▶ [GIVEN PASSAGE]:
────────
I agree. I'm not into the whole live-to-work mantra, but unfortunately in my country that's the norm. It's all about individualism, enterprise, and low taxes. Yet, people are absolutely miserable and it has become a sad state of affairs. 

I'm not lazy, it's just I feel disengaged of being the same hamster spinning on the same wheel. The people that get ahead are the office politicians that sway promotions in their favor. 

I'm going to graduate and hopefully I can move toward an environment where I'm engaged and enjoying what I do. Time will tell.


----------



## darkangel (Apr 19, 2005)

C'mon, we all hate work. Unless we're one of the lucky ones that actually gets to do an interest/hobby all day long. You really have to work your *** off to get that though. I work fulltme retail and have for almost 10 years. If I didn't work, I would starve and die, simple as that. Which is worse?


----------



## bottleofblues (Aug 6, 2008)

Cool Ice Dude55 said:


> I dont understand why people live to work. fair enough if youre lucky and you have a job you like but most people dont. and at my job people come in before theyre meant to start and stay when its time to go home, and i'm thinking why? i'm contracted those hours so why would i stay anymore? and then i feel lazy when i go on time.
> 
> i dont really aim high career wise because theres nothing i want to be. my life revolves around leisure time. when im at work all im think is "i just wanna go home and eat skittles and go online" i couldnt care less about work i wish i could though


Don't stress over it a lot of people feel the way you do. Not many of us work because we want to, we do it cos we have to.
────────
[Entries drawn from a collection]
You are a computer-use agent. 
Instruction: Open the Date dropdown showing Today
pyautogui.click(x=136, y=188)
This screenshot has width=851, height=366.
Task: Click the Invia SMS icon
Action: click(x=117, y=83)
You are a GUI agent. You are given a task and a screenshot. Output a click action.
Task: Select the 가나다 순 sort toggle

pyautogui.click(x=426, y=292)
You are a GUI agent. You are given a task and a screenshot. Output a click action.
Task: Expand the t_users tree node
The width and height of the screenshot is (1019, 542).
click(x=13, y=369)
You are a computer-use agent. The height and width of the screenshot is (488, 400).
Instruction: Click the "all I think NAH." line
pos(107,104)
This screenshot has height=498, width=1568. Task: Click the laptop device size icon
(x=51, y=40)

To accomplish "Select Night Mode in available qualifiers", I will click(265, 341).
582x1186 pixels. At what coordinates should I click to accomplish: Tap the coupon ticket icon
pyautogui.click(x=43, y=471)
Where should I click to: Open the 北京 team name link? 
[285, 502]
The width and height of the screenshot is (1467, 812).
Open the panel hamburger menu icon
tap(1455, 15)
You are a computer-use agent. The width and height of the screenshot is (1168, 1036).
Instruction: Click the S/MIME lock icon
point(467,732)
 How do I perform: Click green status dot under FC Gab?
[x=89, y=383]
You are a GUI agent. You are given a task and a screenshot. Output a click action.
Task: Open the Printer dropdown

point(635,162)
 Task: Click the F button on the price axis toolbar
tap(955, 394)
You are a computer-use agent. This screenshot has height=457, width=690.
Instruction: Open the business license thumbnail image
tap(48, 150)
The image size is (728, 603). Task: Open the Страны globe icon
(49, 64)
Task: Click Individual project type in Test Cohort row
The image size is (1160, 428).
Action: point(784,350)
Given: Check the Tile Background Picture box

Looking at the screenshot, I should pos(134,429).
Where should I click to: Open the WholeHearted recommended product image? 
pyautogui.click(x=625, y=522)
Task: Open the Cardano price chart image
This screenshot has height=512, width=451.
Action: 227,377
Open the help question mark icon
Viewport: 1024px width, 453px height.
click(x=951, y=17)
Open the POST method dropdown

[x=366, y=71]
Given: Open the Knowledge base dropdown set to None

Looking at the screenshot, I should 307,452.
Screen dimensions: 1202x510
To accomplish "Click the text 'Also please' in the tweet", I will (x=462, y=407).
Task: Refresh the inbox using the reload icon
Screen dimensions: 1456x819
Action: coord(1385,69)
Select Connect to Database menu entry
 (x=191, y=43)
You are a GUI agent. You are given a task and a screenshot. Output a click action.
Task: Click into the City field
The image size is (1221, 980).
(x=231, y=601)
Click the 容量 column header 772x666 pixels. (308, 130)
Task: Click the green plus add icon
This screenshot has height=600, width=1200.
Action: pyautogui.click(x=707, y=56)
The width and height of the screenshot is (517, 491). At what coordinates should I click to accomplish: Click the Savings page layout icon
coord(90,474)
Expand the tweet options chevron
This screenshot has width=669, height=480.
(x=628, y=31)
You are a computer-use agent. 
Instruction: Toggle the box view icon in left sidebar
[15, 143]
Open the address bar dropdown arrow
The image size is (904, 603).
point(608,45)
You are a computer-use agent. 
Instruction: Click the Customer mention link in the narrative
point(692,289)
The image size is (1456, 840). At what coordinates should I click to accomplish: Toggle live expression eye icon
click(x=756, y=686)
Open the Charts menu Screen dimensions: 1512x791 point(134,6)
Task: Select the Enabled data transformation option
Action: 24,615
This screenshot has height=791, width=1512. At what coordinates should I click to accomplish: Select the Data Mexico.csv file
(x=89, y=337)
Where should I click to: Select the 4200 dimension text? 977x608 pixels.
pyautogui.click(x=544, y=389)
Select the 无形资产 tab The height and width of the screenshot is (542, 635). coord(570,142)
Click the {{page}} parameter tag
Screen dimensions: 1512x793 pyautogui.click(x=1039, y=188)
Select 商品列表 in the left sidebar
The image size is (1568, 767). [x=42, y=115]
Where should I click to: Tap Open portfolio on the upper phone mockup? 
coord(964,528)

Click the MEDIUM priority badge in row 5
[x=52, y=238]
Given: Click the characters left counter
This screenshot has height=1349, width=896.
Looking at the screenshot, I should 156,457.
────────
▶ [ACTIONS TO TAKE]:
**A)** Please rewrite the part of the forum thread about work that begins with "Cool Ice Dude55" and ends after "go on time.", substituting "scheduled" for "contracted".
**B)** In the forum thread about work, how long has darkangel worked full-time retail?
**C)** Extend the forum thread about work from its last sentence.
The material plays no part in these tasks.

▶ [ANSWERS TO EACH TASK]:
**A)**
Cool Ice Dude55 said:


> I dont understand why people live to work. fair enough if youre lucky and you have a job you like but most people dont. and at my job people come in before theyre meant to start and stay when its time to go home, and i'm thinking why? i'm scheduled those hours so why would i stay anymore? and then i feel lazy when i go on time.

**B)** Almost 10 years.

**C)**
----------



## ToughUnderdog (Jul 7, 2013)

darkangel said:


> C'mon, we all hate work. Unless we're one of the lucky ones that actually gets to do an interest/hobby all day long. You really have to work your *** off to get that though. I work fulltme retail and have for almost 10 years. If I didn't work, I would starve and die, simple as that. Which is worse?


Oh come on! It's not that black and white! I've worked retail part-time, yet I don't see that is a trap I'm in forever. People get this notion that they have absolutely no control at all, but they do, and they can do something about it. The twenty year old has a wide range of options and if he/she can find that ideal career or job while making a living, they can make that happen. The main point is, you can find that balance between what you find meaningful and financially acceptable.


----------



## CeilingStarer (Dec 29, 2009)

It's all BS. The workplace of today only came about due to brainwashing/grooming a couple of generations during the Industrial Revolution. It's not how it's "meant to be" and you're not lazy or at fault for questioning it.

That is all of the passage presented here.